The recent economic literature suggests the possibility of attaining both macroeconomic growth and sustainability in natural resource use. To examine the economy-wide effects of the Master Plan and the plausibility of attaining sustainable growth, a computable general equilibrium (CGE) model is developed with an appended forestry sub-model adopted from Dee (1991). The research found that given steady-state in forestry, the Dee model can serve as a simple representation of forest growth. However, in the context of positive environmental services and non-steady state growth in forestry, the Dee model might be inappropriate.
Given the present land use arrangements in the Philippines, the book suggests that the country will meet both objectives of growth and conservation via a combination of a reduction in forestry discount rate and a uniform reduction in sectoral tariffs. Despite the positive effect of uniform tariff reduction on gross domestic product, employment in some sectors is negatively affected particularly that of farmers, fishers and foresters. This indicates the significance of reforestation as an employment generation tool, notwithstanding its benefits towards resource and soil conservation. In general, forest conservation can be achieved with minimal economic sacrifice. Therefore, depending on the capability of the Philippine government to enforce land use policies, a direct set-aside program (national parks) and the implementation of selective logging programs can assist in the regeneration and perpetuation of the Philippine forest.
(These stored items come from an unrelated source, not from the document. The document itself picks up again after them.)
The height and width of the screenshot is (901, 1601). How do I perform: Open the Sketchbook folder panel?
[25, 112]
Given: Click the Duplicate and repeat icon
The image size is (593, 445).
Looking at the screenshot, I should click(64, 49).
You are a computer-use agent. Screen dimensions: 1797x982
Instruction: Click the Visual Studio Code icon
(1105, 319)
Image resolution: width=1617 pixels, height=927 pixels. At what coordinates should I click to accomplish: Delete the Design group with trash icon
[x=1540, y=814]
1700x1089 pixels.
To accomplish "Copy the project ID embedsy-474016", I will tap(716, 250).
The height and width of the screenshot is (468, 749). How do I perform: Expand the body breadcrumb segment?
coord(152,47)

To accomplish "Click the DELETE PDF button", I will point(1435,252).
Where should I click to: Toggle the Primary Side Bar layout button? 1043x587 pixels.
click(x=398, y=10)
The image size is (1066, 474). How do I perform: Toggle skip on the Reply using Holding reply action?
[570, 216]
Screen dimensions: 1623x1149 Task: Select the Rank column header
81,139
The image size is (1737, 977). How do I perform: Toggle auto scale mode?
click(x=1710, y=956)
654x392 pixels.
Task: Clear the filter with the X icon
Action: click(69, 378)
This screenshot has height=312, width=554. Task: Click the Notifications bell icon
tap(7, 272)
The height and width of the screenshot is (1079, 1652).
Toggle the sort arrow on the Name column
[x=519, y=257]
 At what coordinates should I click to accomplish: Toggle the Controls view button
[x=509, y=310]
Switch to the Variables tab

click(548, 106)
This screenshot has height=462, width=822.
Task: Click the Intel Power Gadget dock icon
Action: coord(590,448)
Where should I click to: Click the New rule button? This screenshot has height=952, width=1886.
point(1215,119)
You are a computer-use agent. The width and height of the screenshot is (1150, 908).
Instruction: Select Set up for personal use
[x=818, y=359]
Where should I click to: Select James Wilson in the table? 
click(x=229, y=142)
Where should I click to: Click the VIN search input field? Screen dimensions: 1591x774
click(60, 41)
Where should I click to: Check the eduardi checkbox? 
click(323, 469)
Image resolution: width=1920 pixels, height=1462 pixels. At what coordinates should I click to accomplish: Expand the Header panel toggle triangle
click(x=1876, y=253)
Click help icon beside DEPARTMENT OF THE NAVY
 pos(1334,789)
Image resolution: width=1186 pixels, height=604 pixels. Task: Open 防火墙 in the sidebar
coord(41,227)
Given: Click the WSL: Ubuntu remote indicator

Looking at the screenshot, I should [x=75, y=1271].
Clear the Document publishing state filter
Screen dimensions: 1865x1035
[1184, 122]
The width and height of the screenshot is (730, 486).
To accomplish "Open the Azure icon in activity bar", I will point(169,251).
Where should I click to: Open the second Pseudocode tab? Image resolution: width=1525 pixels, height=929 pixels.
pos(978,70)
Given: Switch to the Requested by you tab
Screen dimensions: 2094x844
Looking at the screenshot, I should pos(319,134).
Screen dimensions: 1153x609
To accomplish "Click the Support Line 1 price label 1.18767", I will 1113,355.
The aim of the book is to illustrate the application of computable general equilibrium (CGE) models in analysing environmental issues, specifically deforestation in countries with limited access to primary/secondary data. It is an outcome of a government funded research project on deforestation in developing economies. We hope that this book will appeal to policy makers, politicians, academics, government officials especially in developing countries, post-graduate students interested in applied general equilibrium research and the like. The book brings into light a state-of-the-art CGE model with empirical applications into forestry policies in a developing Asian economy. Hence the analytical methodology and the empirical policy analysis have a greater applicability to many countries in Asia and beyond where deforestation has become a critical dynamic issue. This book can also be used as a textbook, in advanced courses in economic modeling at graduate level in universities.